Objetos de la vida cotidiana
Una enorme variedad de objetos decorativos y suntuarios, tanto de uso civil como eclesiástico, nos hablan del refinamiento que rodeó la vida cotidiana y el mundo ritual de los cusqueños durante el período colonial. Estas piezas nos permiten conocer las costumbres de las élites criollas, indígenas y mestizas, así como la definición de un gusto artístico regional que abarcaba todo el sur andino y que tuvo como epicentro indiscutible a la ciudad del Cusco.
La platería
De todas las artes decorativas coloniales, la platería fue sin duda la más notable no sólo por la habilidad de sus artífices, la diversidad de aplicaciones que tuvo y su continuidad en el tiempo, sino por el valor intrínseco de la propia materia que le otorgó una importancia fundamental en la vida económica del virreinato.

El esplendor
En el siglo XVII, coincidiendo con el florecimiento de las artes “mayores”, la platería cusqueña fue alcanzando su momento de esplendor. Un factor determinante fue el mecenazgo ejercido por el obispo Mollinedo durante su prolongado gobierno eclesiástico (1673-1699). Hubo entonces una abundante producción de piezas litúrgicas en las que se expresa la recargada ornamentación del estilo barroco.

Custodias y frontales
Pero las obras más espectaculares que atesoraban los templos cusqueños fueron las custodias u ostensorios, en los que se rendía culto a la hostia consagrada, y los frontales colocados sobre las mesas de altar. En las custodias cabe distinguir la base o peana, donde se coloca el soporte vertical llamado viril, muy decorado, el cual sostiene a su vez el “sol”, en cuyo centro es colocado el sacramento. Algunos afirman que este motivo resultaba particularmente atractivo para la población indígena, que lo asociaba con el culto a sus antiguas divinidades solares.
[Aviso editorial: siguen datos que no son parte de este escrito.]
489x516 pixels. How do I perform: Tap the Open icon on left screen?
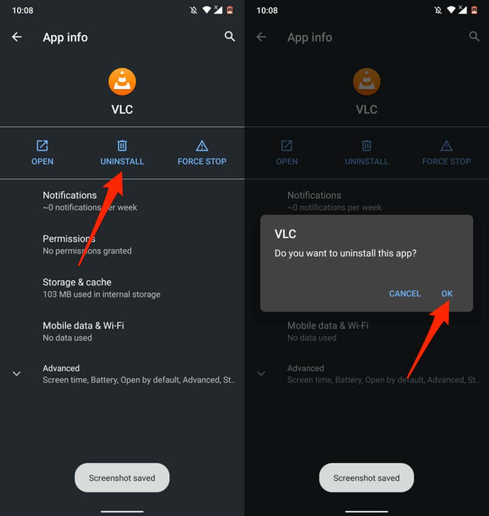(42, 146)
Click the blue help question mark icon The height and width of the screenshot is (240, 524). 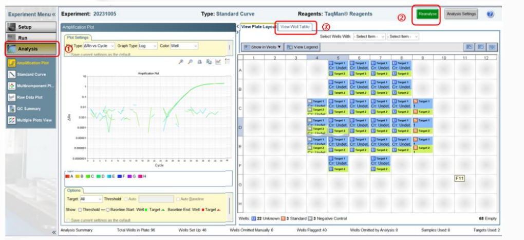pos(490,14)
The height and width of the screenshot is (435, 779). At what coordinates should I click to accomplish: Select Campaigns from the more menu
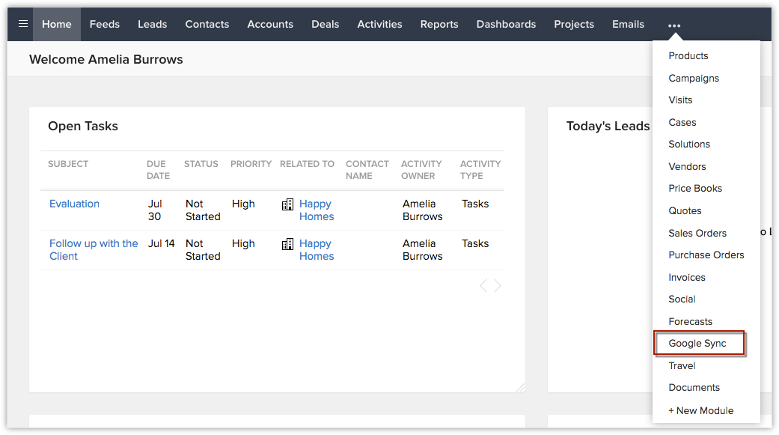[x=694, y=78]
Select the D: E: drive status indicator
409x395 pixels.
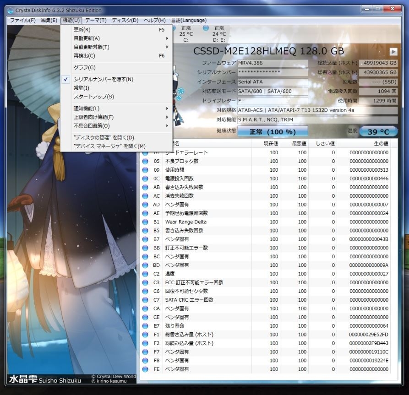tap(218, 34)
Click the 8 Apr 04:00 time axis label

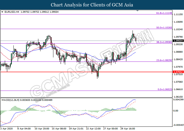(24, 129)
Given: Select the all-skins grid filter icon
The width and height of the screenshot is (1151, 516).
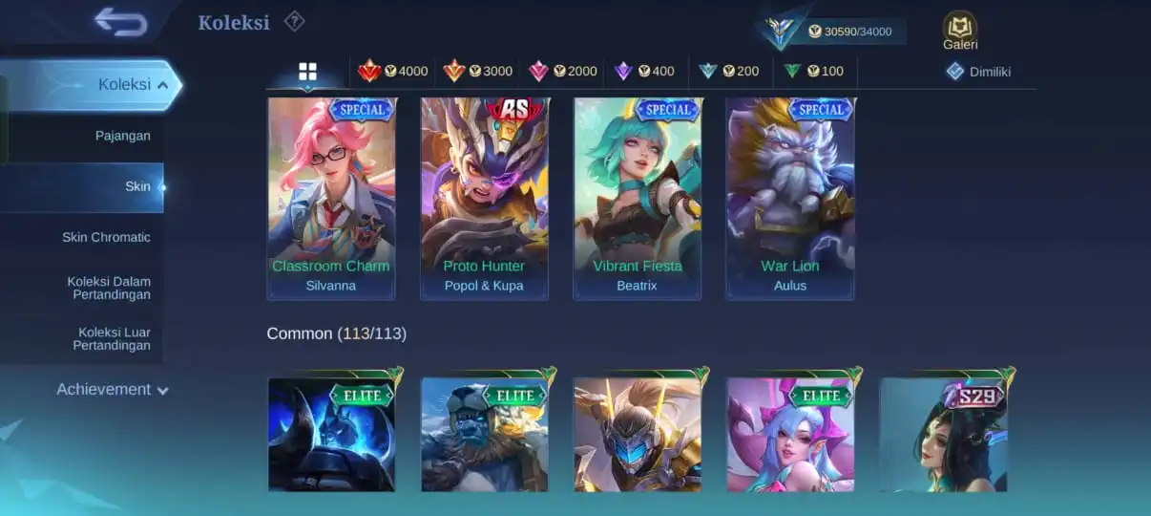Looking at the screenshot, I should coord(307,72).
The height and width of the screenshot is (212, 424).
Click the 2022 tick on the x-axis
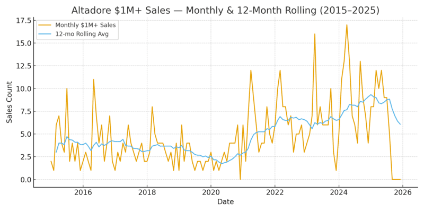click(275, 191)
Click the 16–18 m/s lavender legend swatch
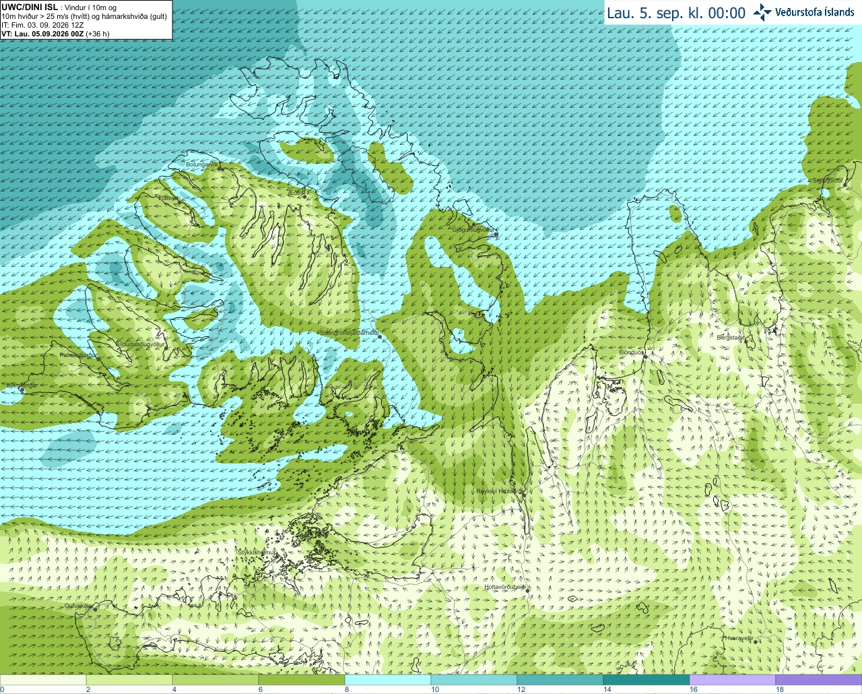This screenshot has width=862, height=694. click(733, 680)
Consideradas entre las más ricas del virreinato, las custodias cusqueñas solían confeccionarse de plata sobredorada, con arabescos de esmalte y una gran abundancia de perlas y piedras semipreciosas. Fueron encargadas a los mejores artífices de la ciudad activos en la “era Mollinedo”.

El renacimiento inca
La presencia de una nobleza indígena rica y socialmente reconocida durante el virreinato, dio lugar a un conjunto de manifestaciones incaístas en la vestimenta y las artes decorativas. Estas se mantuvieron vigentes hasta finales del siglo XVIII, cuando la derrota de Túpac Amaru II impuso restricciones y censuras.